E não estamos sozinhos. A
graça soa violenta a milhões de pessoas. Veja o exemplo de Javert, o policial
obcecado por capturar o fugitivo Jean Valjean no clássico “Os miseráveis”, de
Victor Hugo. Jean Valjean é um homem de força descomunal que foge da prisão
antes de ser degredado. Na rota de fuga ele rouba um menino e se asila em uma
igreja. O velho padre o acolhe, lhe dá comida e uma cama quente e Valjean
responde roubando a prataria da igreja. Ele é capturado e levado de volta ao
padre que o repreende por não ter levado também alguns castiçais. Ele afirma
aos policiais que aquela prataria era um presente a Valjean que, dessa forma, é
liberto. A graça contida naquele ato transforma Valjean radicalmente e dali por
diante ele se torna um anjo para muitas pessoas. Em resumo, o favor imerecido e
injusto mesmo obtido daquele padre fez Valjean ser confrontado abruptamente com
sua condição de miserável moral e esse foi o estopim que determinou sua nova devoção
a minorar o sofrimento de outros tantos miseráveis.
Durante anos Javert o
persegue, porque tem um apego doentio ao império da lei.
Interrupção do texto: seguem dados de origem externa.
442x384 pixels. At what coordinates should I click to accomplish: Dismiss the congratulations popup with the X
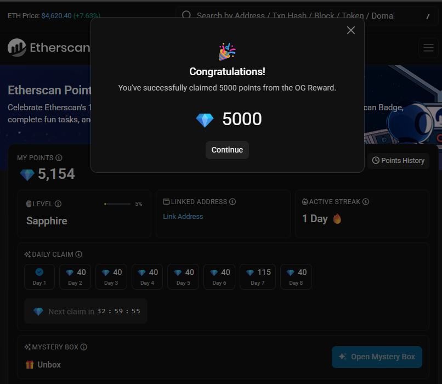351,30
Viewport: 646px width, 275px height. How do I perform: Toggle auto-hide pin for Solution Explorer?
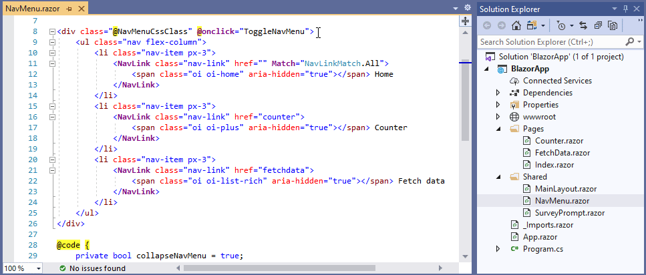(x=625, y=8)
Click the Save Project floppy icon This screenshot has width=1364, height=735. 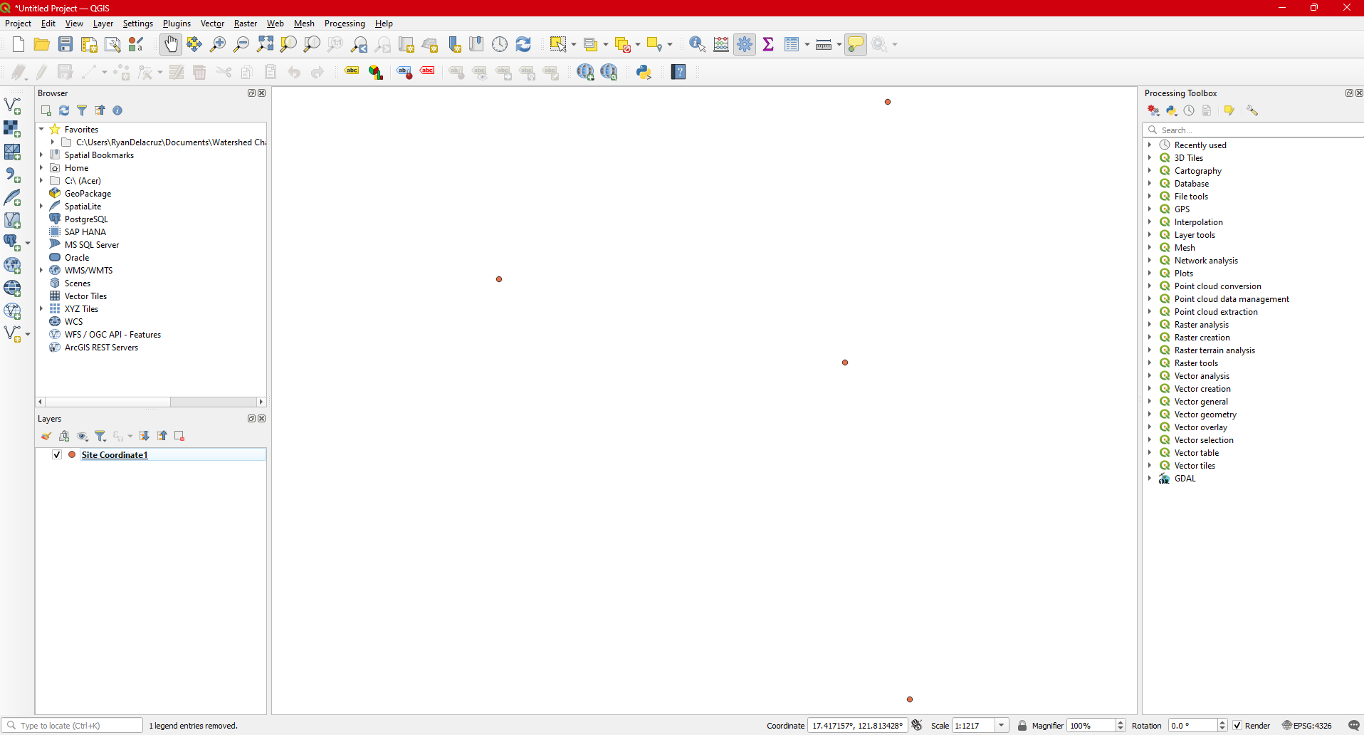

Não importa as
evidências de redenção moral dadas por Valjean, ele continua sendo um foragido
e seu lugar é nas colônias penais francesas espalhadas pelos infernos
tropicais. A hipótese de seus crimes passados ficarem sem a punição prescrita
na lei lhe parece hedionda. Mas estoura a Revolução e numa grande reviravolta
Javert se vê preso pelo tribunal do povo, acusado de ser um espião a serviço da
monarquia. Valjean se apresenta então para ser o carrasco executor da pena de
morte sobre Javert, mas em lugar de o fazer, quando está longe das vistas dos
outros simplesmente liberta Javert e se entrega para ser preso. Javert então
sente que é impossível prender Valjean e o deixa ir, mas essa hipótese também
lhe parece inaceitável. Incapaz de lidar com o binômio lei x graça, Javert se
suicida.
E, no entanto, é exatamente
este o procedimento da graça: ela encolhe a mão da justa punição e deixa ir
livre o infrator, apontando para a punição injusta que Jesus sofreu em seu
lugar. Ela age como se o mensalão fosse julgado por ex-detentos políticos,
aprisionados injustamente na ditadura militar, que considerassem os réus
culpados de corrupção ativa e passiva, lavagem de dinheiro e formação de
quadrilha, mas comutassem a pena afirmando que a pena injusta que eles, os
magistrados, cumpriram, é considerada em favor dos réus, deixando-os, portanto,
livres. Ficaríamos indignados com um desfecho assim, não é? É difícil entender
a graça.
E muitas vezes é ainda mais
difícil aceitar a graça e permitir que ela nos transforme. Isso implicaria em
reconhecer que somos nós os miseráveis... Se você aceitar a ilógica da graça,
amigo, ela o tornará um multiplicador da graça por onde você passar, não há
outro caminho. Só que antes você precisa confessar: “eu sou um miserável”!